Task inputs:
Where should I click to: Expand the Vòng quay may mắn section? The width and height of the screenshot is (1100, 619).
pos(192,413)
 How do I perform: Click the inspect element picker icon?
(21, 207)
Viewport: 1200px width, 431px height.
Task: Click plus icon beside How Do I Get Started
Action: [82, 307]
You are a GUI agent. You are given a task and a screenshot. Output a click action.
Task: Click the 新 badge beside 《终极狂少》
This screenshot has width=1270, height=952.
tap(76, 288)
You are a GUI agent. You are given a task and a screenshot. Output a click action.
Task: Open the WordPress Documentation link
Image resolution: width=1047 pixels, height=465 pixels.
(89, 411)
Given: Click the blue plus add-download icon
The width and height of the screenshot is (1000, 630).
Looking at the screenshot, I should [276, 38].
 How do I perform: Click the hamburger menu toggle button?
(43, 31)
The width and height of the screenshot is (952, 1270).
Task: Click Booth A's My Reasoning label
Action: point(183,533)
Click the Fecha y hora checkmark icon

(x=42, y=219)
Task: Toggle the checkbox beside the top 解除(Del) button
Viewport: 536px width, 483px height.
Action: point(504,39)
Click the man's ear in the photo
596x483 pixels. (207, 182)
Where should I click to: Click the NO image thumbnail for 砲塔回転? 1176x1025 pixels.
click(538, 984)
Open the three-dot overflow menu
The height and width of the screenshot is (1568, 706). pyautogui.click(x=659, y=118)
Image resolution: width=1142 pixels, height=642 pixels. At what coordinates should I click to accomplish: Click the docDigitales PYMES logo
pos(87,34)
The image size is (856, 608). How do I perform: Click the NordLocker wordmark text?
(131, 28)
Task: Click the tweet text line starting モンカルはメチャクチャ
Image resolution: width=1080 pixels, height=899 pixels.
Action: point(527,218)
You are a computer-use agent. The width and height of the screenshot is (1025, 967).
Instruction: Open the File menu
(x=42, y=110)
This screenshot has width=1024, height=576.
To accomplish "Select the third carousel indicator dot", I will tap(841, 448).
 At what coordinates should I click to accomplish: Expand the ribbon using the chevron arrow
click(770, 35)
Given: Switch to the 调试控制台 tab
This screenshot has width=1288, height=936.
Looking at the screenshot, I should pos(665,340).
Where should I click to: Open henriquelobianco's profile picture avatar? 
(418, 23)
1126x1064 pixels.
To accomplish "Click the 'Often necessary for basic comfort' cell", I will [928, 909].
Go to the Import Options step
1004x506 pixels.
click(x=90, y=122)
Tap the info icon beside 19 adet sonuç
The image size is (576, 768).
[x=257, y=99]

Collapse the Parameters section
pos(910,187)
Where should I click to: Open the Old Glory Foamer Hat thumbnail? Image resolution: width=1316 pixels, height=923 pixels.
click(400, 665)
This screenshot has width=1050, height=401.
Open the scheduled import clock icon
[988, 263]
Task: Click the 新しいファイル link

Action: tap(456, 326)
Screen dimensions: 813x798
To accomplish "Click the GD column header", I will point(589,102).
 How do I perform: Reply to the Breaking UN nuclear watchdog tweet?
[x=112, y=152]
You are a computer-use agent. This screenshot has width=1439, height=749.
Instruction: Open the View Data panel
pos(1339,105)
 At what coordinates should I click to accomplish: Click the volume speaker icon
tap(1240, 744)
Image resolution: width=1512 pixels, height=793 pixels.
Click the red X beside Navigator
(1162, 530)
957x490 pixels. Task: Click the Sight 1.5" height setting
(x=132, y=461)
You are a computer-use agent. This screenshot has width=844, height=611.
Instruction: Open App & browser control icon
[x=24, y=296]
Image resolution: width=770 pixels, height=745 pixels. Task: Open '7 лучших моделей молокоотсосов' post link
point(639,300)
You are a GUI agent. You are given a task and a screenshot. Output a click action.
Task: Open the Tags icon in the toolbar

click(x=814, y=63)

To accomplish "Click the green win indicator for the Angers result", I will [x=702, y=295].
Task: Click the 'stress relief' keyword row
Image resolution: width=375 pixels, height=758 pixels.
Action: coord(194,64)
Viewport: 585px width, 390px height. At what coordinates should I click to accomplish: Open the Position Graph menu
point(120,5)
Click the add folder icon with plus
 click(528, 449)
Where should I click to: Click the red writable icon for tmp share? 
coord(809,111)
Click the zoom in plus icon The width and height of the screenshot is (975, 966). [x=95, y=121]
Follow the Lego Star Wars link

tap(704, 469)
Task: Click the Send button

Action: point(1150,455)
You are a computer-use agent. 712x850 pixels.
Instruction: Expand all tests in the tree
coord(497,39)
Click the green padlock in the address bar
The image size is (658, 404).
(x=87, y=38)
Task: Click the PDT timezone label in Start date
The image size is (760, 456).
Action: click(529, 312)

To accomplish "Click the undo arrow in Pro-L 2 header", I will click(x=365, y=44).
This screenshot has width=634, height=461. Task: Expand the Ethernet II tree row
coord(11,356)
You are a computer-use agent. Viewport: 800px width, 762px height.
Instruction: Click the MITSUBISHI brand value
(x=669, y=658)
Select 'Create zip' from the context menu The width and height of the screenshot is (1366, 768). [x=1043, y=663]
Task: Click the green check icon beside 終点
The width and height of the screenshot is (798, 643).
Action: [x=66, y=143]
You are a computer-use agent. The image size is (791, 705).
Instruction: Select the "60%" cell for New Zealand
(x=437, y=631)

About this exercise: Reproduce the records above exactly, starting with the line that contains "Task: Click the PDT" and ending with the last line.

Your solution:
Task: Click the PDT timezone label in Start date
The image size is (760, 456).
Action: click(529, 312)

To accomplish "Click the undo arrow in Pro-L 2 header", I will click(x=365, y=44).
This screenshot has width=634, height=461. Task: Expand the Ethernet II tree row
coord(11,356)
You are a computer-use agent. Viewport: 800px width, 762px height.
Instruction: Click the MITSUBISHI brand value
(x=669, y=658)
Select 'Create zip' from the context menu The width and height of the screenshot is (1366, 768). [x=1043, y=663]
Task: Click the green check icon beside 終点
The width and height of the screenshot is (798, 643).
Action: [x=66, y=143]
You are a computer-use agent. The image size is (791, 705).
Instruction: Select the "60%" cell for New Zealand
(x=437, y=631)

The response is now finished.